Dans le bouquin de Leclair, il y a donc des nouveautés, même si ce n’est pas le grand chambardement. Cela tient sans doute à la médiocrité des auteurs, autant pour Cartouche que pour l’Histoire des brigands, chauffeurs et assassins d’Orgères[11]. C’est de l’opéra-comique en filigrane. On échappe à la loi, aux lois grammaticales, à celles du langage habituel. Ce n’est pas du poissard ni du schtroumpf. La déformation des langues nous forme, nous déforme et nous reforme. On monte au créneau, on voit les anges, on y va de son voyage. Le langage travesti est en train de creuser son sillon. Pierrot devient Colombine, Thésée est le Minotaure, Tartarin se transforme en Mère Michel. Toutes les langues sont dans le jargon. C’est la patine des siècles, et même le patin, comme l’indiquait Frédéric Dard dans Remets ton slip, gondolier. De l’hébreu, de l’arabe, de l’indien, du vieux françois (oïl et oc), du latin, du grec, de l’espagnol, de l’italien, de l’allemand, de l’anglais, du romani. Si j’ai quarante berges (quarante ans), c’est à cause du romani « berch ». Claquer (mourir) vient du celtique, faire la cane (avoir peur) est dans Rabelais, le bagou est catalan, marlou a du sanscrit pour origine, bobine fleure le Midi, hosto est flamand, etc. Il faut préciser que la fameuse cour des Miracles était divisée en quatre sections : Égypte, Boëme, Argot, Galilée. « Le rapprochement de ces noms de pays orientaux suggère l’explication d’Argot par Arabie », écrit Jean La Rue dans le Dictionnaire d’argot[12], présenté par Clément Casciani. Saint-Lazare se transforme en Saint-Lago, arby (arabe) en arbicot.

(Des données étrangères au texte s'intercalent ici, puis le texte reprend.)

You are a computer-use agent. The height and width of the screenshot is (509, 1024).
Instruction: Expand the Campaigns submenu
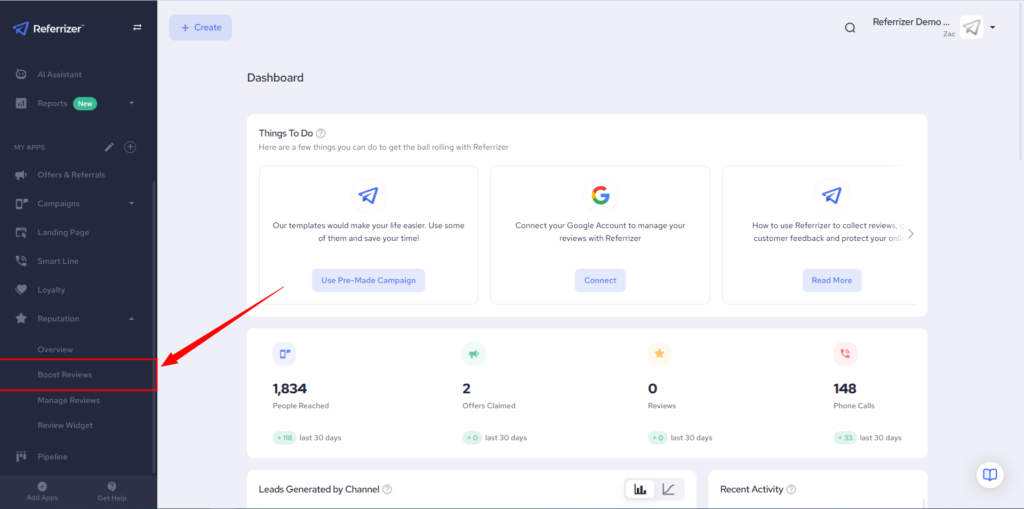pos(131,204)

C’est la rumba des suffixes. « Notre langage populaire puis classique, expliquait Alphonse Boudard dans son introduction au Dictionnaire du français argotique, populaire et familier de Dontcho Dontchev[13], s’est nourri, vivifié de ses vocables, de ses métaphores. » De quoi goder en plein luisant. En attendant, voilà la nuit qui se profile, les ruelles obscures, les lames de sacagne qui luisent sous un rayon de lune. Le prochain de la liste s’appelle Vidocq. François Vidocq. C’est du brutal.
François Vidocq
Il est né en 1775. Cet homme est un paradoxe sur pattes. Il va connaître l’Ancien Régime, la Révolution, l’Empire, la Restauration, Charles X, Louis-Philippe. C’est quand même plus enrichissant que de vivre sous les règnes ennuyeux et médiocres de Giscard, Mitterrand, Chirac et Sarkozy. Les femmes et les duels le conduisent au bagne. Il en fait un peu trop, François. Malin, rusé, généreux, magnanime, fort comme un Turc, bien doté par la nature pour les choses de l’amour, ce sont les bagnes de Brest et de Toulon qui feront de lui un roussin (un policier). On devine tout de suite le panaché Valjean-Javert-Vautrin. Les écrivains romantiques s’emparent de ce personnage romanesque hors du commun, qui aurait pu être banquier, homme politique ou général, et le transforment en une sorte d’archange Gabriel titillé par Satan et ses 6666 légions démoniaques.